Mumsnet has not checked the qualifications of anyone posting here. If you need help urgently or expert advice, please see our domestic violence webguide and/or relationships webguide. Many Mumsnetters experiencing domestic abuse have found this thread helpful: Listen up, everybody

Terrible parenting

146 replies

Sunnyday1203 · 26/03/2018 13:14

So enjoying a boozy Sunday lunch with DP in our local when 2 sets ofyoung parents rock up with 2 babies and a toddler. One of mums decides to park her poor baby in a high chair in the middle of the bar where she stayed for a good hour whilst said mother chucked her crisps and left her alone several times whilst going outside for a fag. During this time the dad became more and more drunk and loud. They then moved to dining area next to us and his language was appalling, calling his Gf and fucking C**t, stupid bitch amongst other things because she changed the babies nappy on one of the dining tables. Seriously you could not make it up. ( did ask the bar staff to clean the table as thought it was disgusting. ) It was truly horrible to witness, that baby must have sat in the high chair for nearly 3 hours. Whilst they sat there getting pissed. My DP was getting very upset. When they finally left and passed our table DP comments that he thought they should be ashamed. So all hell lets loose and drunk dad launched himself at my DP and a fight ensued. Eventually it spills out onto the street and DP takes a photo of their car as baby now strapped in the back and the dad was driving. .So am I over reacting and this this behaviour is absolutely disgusting.?

OP posts:
SrDuess · 27/03/2018 07:32

Extremely selfish! Poor child Sad

Onelasttime94 · 27/03/2018 07:41

You should have phoned the police and social services. They are disgusting parents yes! But feeding their child crisps isn't disgusting. Getting arseholed and driving while they had babies is.
One thing though being young doesn't make your parenting bad so don't know why you felt the need to disclose that.
Regardless if he was violent and a fight broke out the police should have been called anyway.

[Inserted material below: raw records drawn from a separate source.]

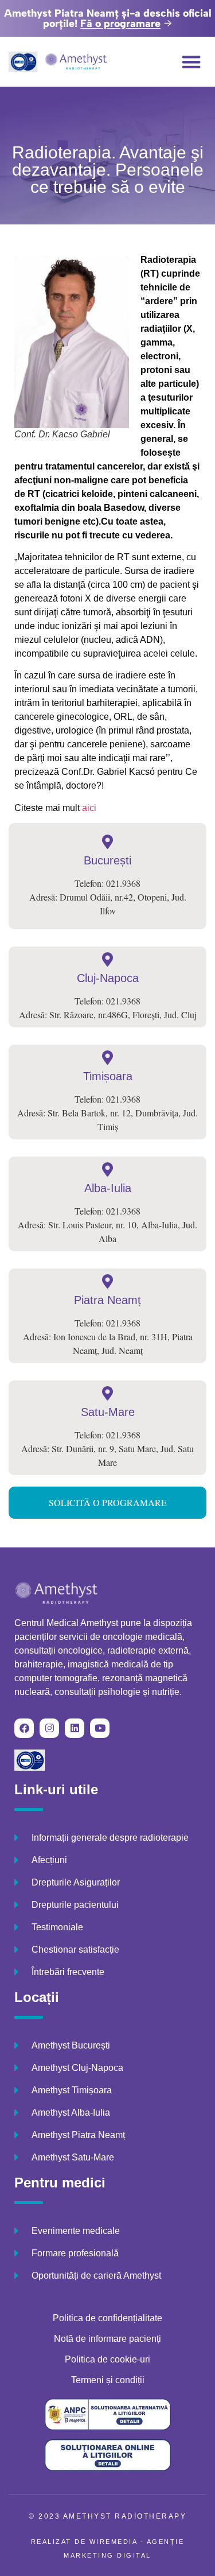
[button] (192, 61)
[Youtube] (100, 1728)
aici (89, 808)
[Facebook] (24, 1728)
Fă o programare (120, 23)
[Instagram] (49, 1728)
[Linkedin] (74, 1728)
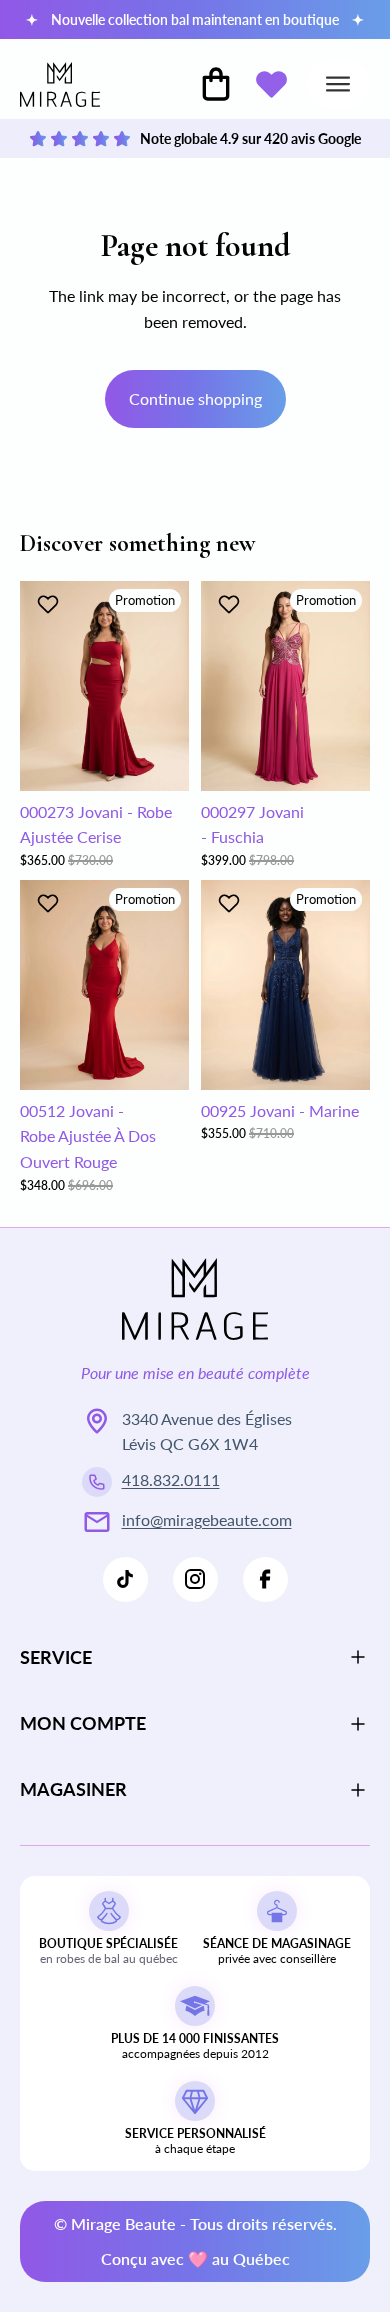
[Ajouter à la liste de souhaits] (50, 604)
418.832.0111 (171, 1479)
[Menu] (338, 84)
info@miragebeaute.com (207, 1519)
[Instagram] (195, 1579)
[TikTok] (125, 1579)
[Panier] (216, 84)
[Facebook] (265, 1579)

Sunnyday1203 · 27/03/2018 11:51

one if the police were called out everytime a fight broke out that is actually laughable oh dear what world do you live in, . I don't blame my DP for making a comment ( he called them a disgrace) they had been acting like assholes for several hours. I think this reinforces why I think children/babies in bar is not on. This is a family pub where children are very welcome to come and eat
, but the bar area can get very rowdy I am getting a bit fed up with being tarred a bad person because I did not call social services, it is a Sunday we trying to enjoy our afternoon minding our own business. I had no idea the dad was going to drive until the did. He is known by the locals and they were all saying he is trouble At the time I was concerned for my DP who was just viciously attacked. I was not thinking straight. Oh and yes I do think feeding a baby crisps is not on, sorry call me old fashioned.

OP posts:
LARLARLAND · 27/03/2018 11:58

You're not to blame OP and your DP was absolutely correct to call them a disgrace. It's a weird world when people defend pissed up crap parents and attack you for objecting to their behavior.

Sunnyday1203 · 27/03/2018 12:02

Exactly Larlar Saying I am as much in the wrong is ridiculous . Even when she changed the baby's nappy on the table I quietly asked bar staff to clean the table, absolutely disgusting, she did not even use a change mat. These parents are a disgrace, my DP is right. He is in a lot of pain now for that comment. The bloke was a big farmer type. As much as my DP thinks he is a tough guy he is now 55 years old.

OP posts:
Onelasttime94 · 27/03/2018 12:10

If your partner got attack then you should phone the police what world do you live in!
My brother is a police officer and he will tell you exactly the same. The man is clearly a danger to public. So no it's not laughable.
You weren't in the wrong but to say a parent is a bad parent for giving a child a packet of crisps is. Don't get me wrong if that is all they are fed all day, the yes. But dont be so ridiculous!
Like I say getting arseholed and driving and beimg violent round a child is every reason to called social services and the police for crying out loud.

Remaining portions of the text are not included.